Have there been any congressional hearings as to how the teams and owners are colluding to make cities compete against each other and thus , are "gouging" the taxpayers to subsidize the astronomical contracts for the players? ;)
from
http://www.city-journal.org/html/8_4_no_to_sports.html
"The . . . Brookings Institution recently published Sports, Jobs & Taxes, a collection of academic studies on the economic impact of new stadiums. "The overwhelming consensus of opinion in these studies," Brookings concluded, "is that the local economic effect of a sports facility is between nonexistent and extremely modest."
The cohesion point makes some sense.
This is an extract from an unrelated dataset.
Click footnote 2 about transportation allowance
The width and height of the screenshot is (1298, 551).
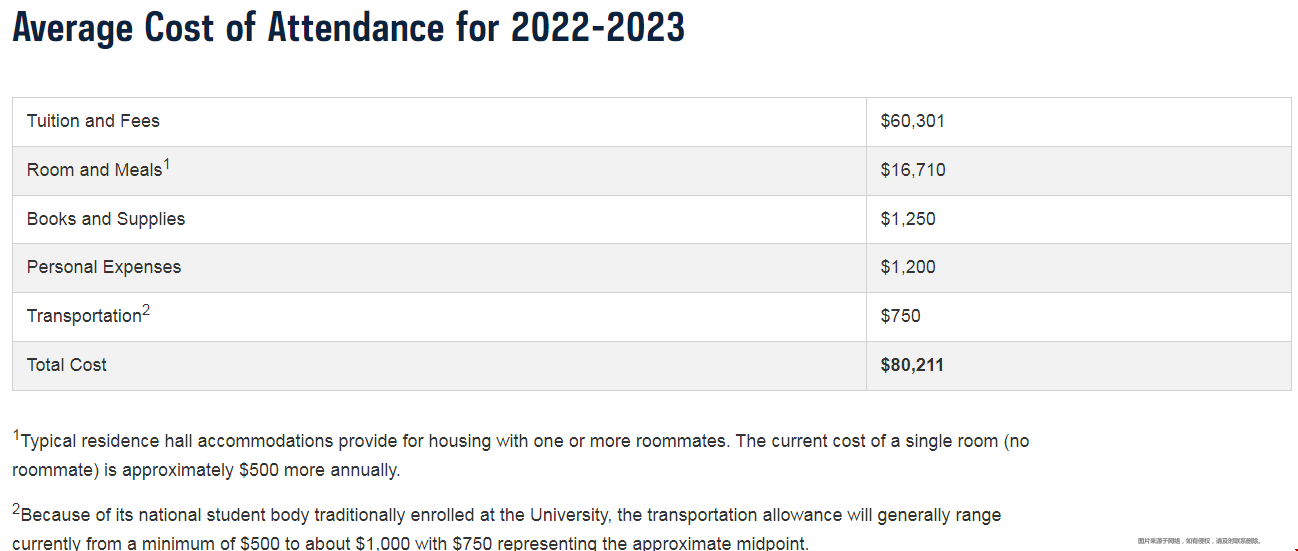[x=507, y=528]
But perhaps it should be balanced by the subjective disutilities of marginalization of those who can't be bothered to follow sports. And the "crowding out" effect on other, possibly more important or elevating topics of concern. (Panem et circenses, anyone?)
I might agree with the Brookings findings, with one exception, being New Orleans. Having lived there for six years, people really do come and stay and spend money around big events. The Superdome is responsible for bringing 100,000 plus people to New Orleans for the Bayou Classic; 100,000 plus for the sugar bowl; and then there are the superbowls, final fours, etc.... People come, they stay in hotels, they spend money. Money that translates into more jobs and more houses. That economy is almost solely dependent on tourist dollars. With the Oil Industry move to Houston in the early 1990s, the city's major economic boost is tourism -- which the dome and the civic center play a major role. The Economics are more significant than you might think.
As I understand it, the unanimity of the studies showing that public support for stadiums makes little economic sense is quite unusual for empirical work in economics. However, I seem to recall that the Super Bowl is something of an exception--unlike, say, the World Series, the Super Bowl brings in a lot of outside money. The Sugar Bowl and other major college bowl games may be similar. New Orleans may be unique in its ability to bring in that kind of event regularly, and in its reliance on tourism. Thus, I could be persuaded that New Orleans is a plausible exception to the general rule that subsidizing stadiums is a waste of money.